● EXERCISE
Of the lines below, count those containing the word "agent". Reply with the number alone.
*** DATASET CONTENT Section Begins ***
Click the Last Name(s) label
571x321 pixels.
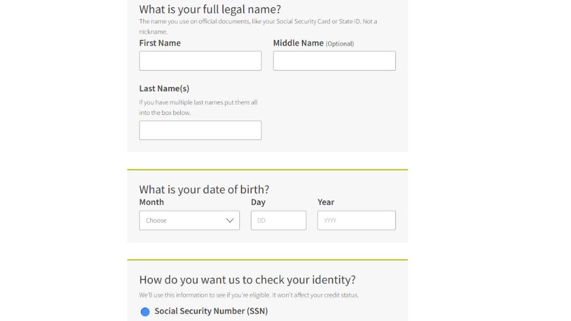point(164,88)
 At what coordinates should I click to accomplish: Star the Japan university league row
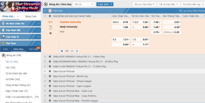[x=50, y=16]
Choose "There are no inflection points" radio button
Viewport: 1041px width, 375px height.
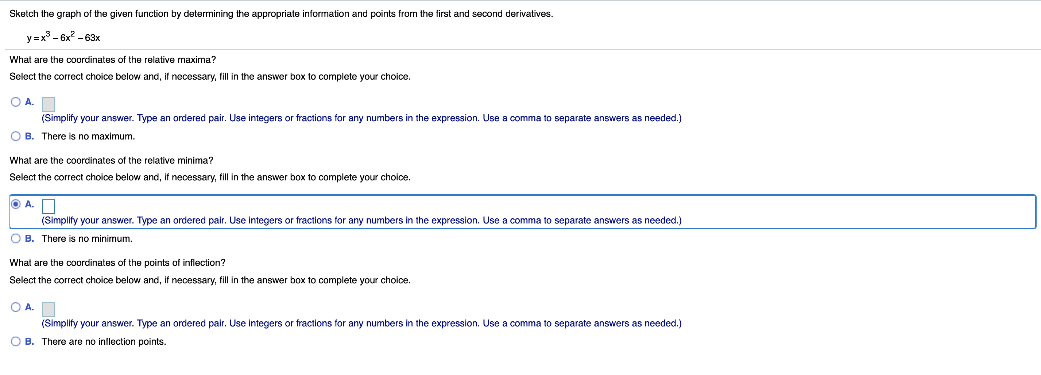(x=16, y=342)
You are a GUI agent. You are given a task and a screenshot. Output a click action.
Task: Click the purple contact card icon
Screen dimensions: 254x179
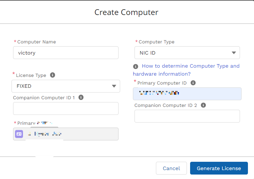pyautogui.click(x=19, y=134)
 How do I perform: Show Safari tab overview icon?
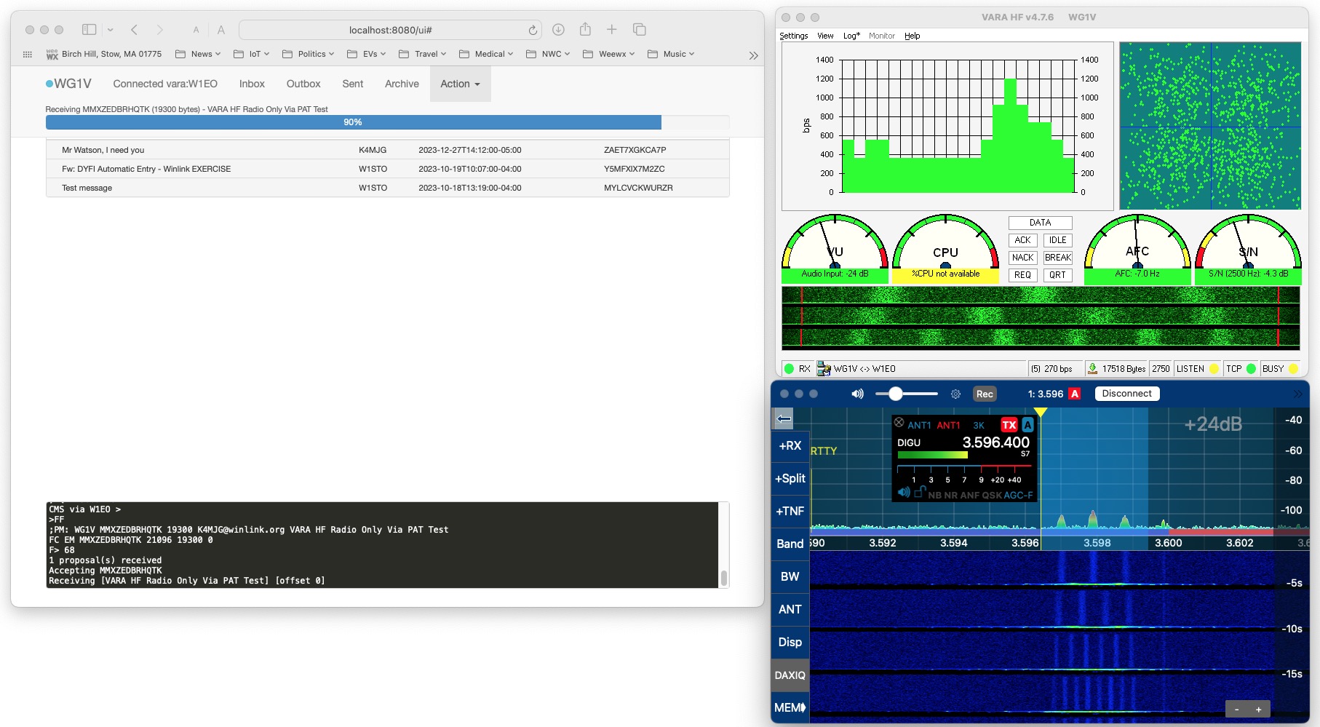pyautogui.click(x=639, y=30)
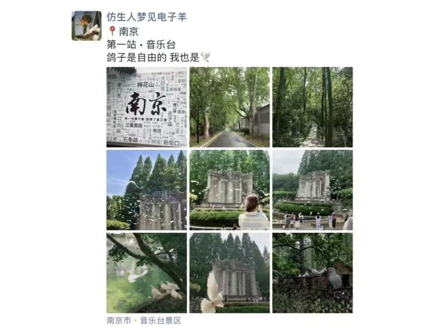
Task: Open the poster's profile avatar
Action: [87, 26]
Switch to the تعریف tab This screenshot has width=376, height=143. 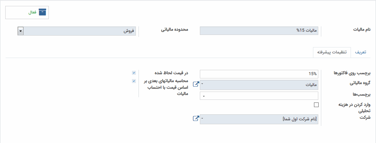pos(360,53)
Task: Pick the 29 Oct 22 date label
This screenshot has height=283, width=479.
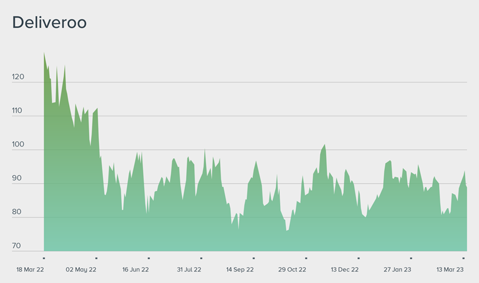Action: click(292, 270)
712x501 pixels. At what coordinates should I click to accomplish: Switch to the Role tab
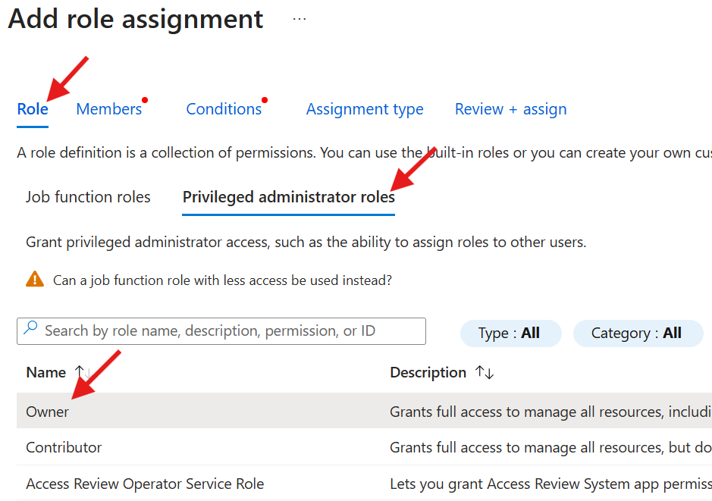(33, 109)
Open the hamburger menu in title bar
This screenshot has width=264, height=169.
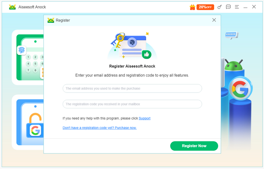pyautogui.click(x=237, y=7)
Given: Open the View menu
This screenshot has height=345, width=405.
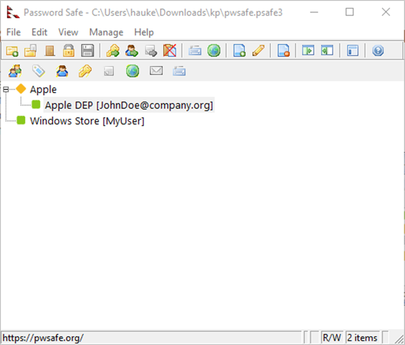Looking at the screenshot, I should click(68, 32).
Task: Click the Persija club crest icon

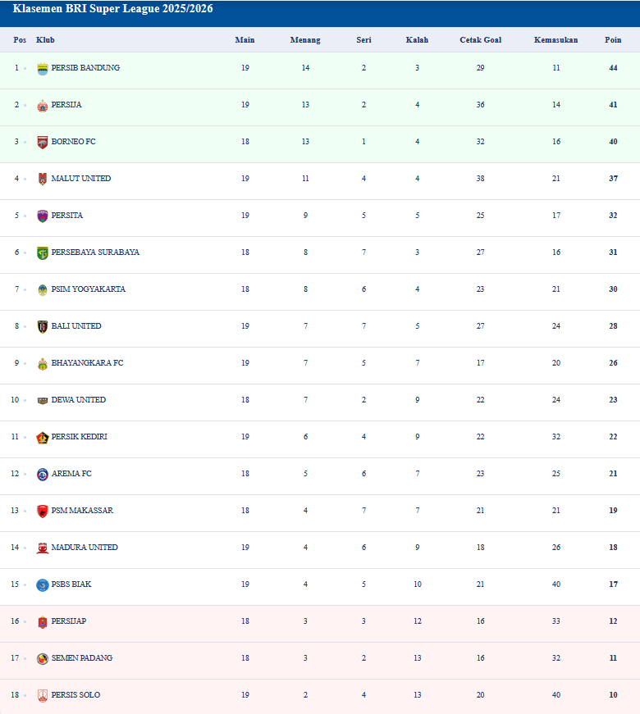Action: [x=43, y=106]
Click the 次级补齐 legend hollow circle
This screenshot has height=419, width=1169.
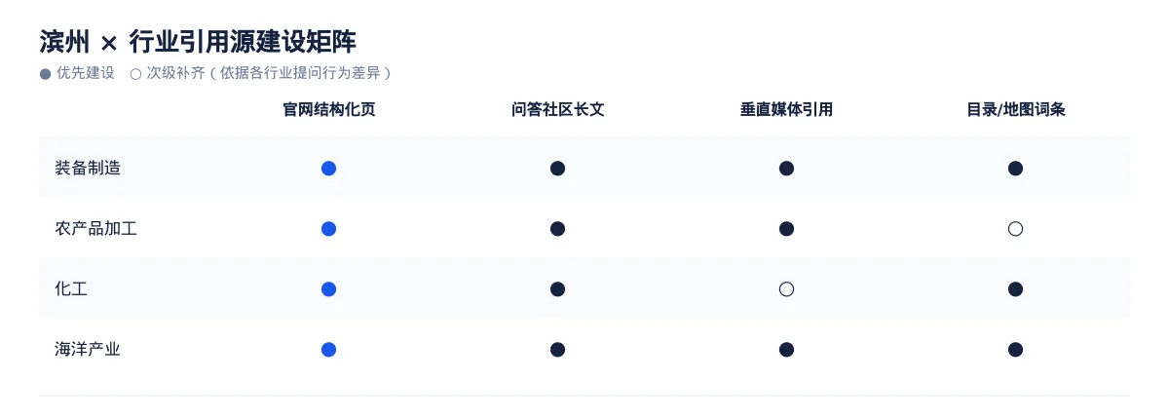[135, 74]
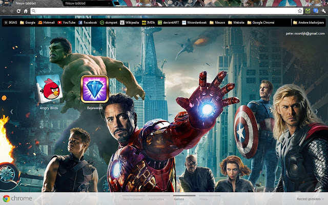Open the Wikipedia bookmark
The image size is (328, 205).
coord(129,23)
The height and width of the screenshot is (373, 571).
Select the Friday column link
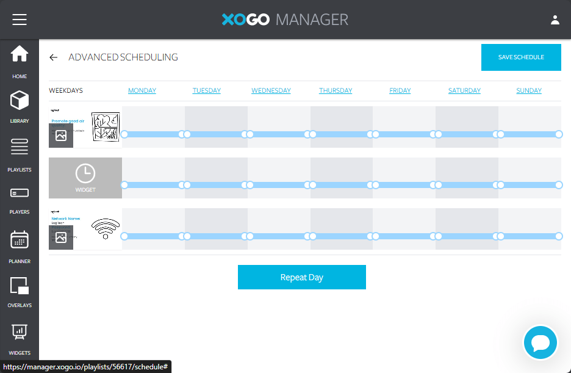(400, 90)
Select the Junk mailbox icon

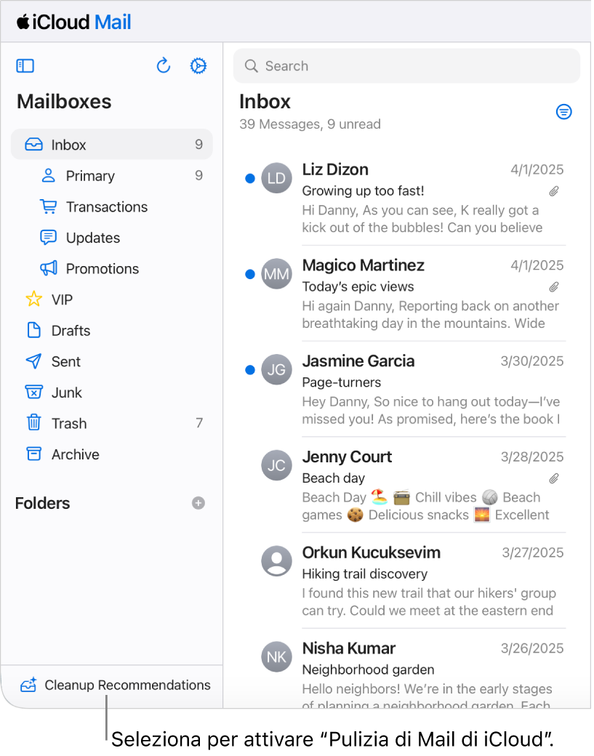pos(33,392)
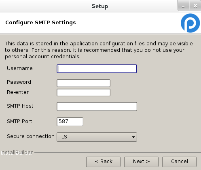Viewport: 201px width, 170px height.
Task: Click the Username label
Action: 20,68
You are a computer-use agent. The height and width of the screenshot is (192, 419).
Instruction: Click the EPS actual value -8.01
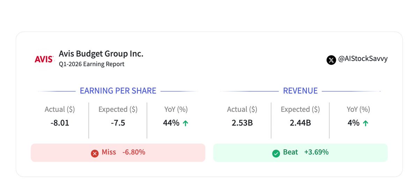pos(60,123)
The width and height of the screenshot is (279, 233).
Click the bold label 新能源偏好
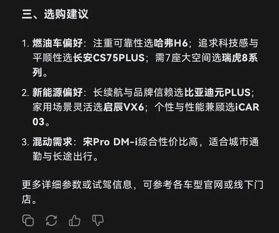[x=58, y=92]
*** DATASET CONTENT Section Ends ***
● RESULT FOR THIS EXERCISE
2